Task prompt:
Could you please retype exactly the lines from the start of the records below through the line that contains "Given: Select the サポートや情報が充実している row label", both included, and leave out the pictures?

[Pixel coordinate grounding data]

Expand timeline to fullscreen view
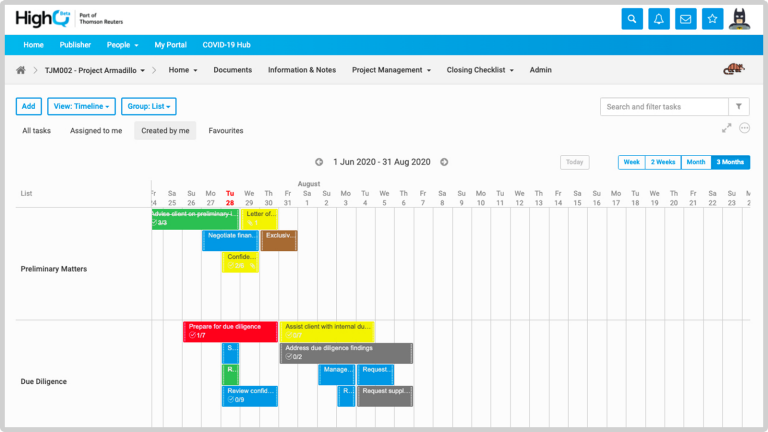The width and height of the screenshot is (768, 432). [x=726, y=128]
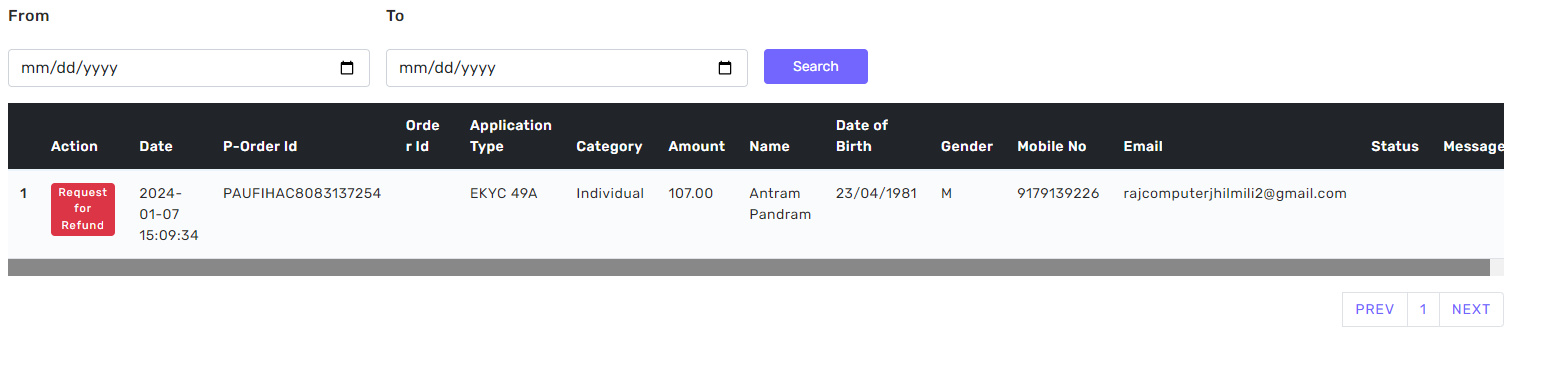Click the Application Type column header
Viewport: 1544px width, 370px height.
click(x=511, y=136)
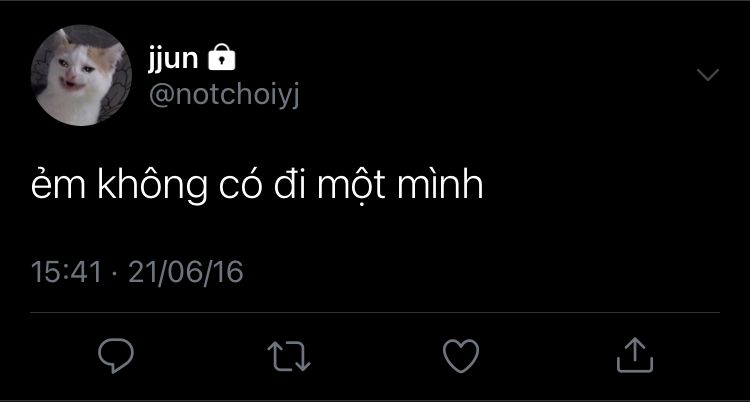Click the padlock icon next to jjun

[221, 60]
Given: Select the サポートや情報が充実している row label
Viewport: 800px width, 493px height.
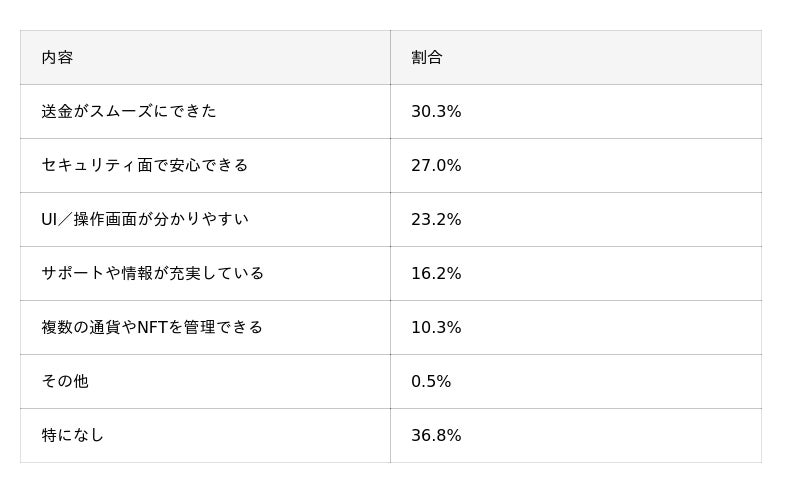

Your solution:
Expand timeline to fullscreen view
The width and height of the screenshot is (768, 432). [x=726, y=128]
Click the Application Type column header
Viewport: 1544px width, 370px height.
click(x=511, y=136)
Click the padlock icon next to jjun

[221, 60]
Given: Select the サポートや情報が充実している row label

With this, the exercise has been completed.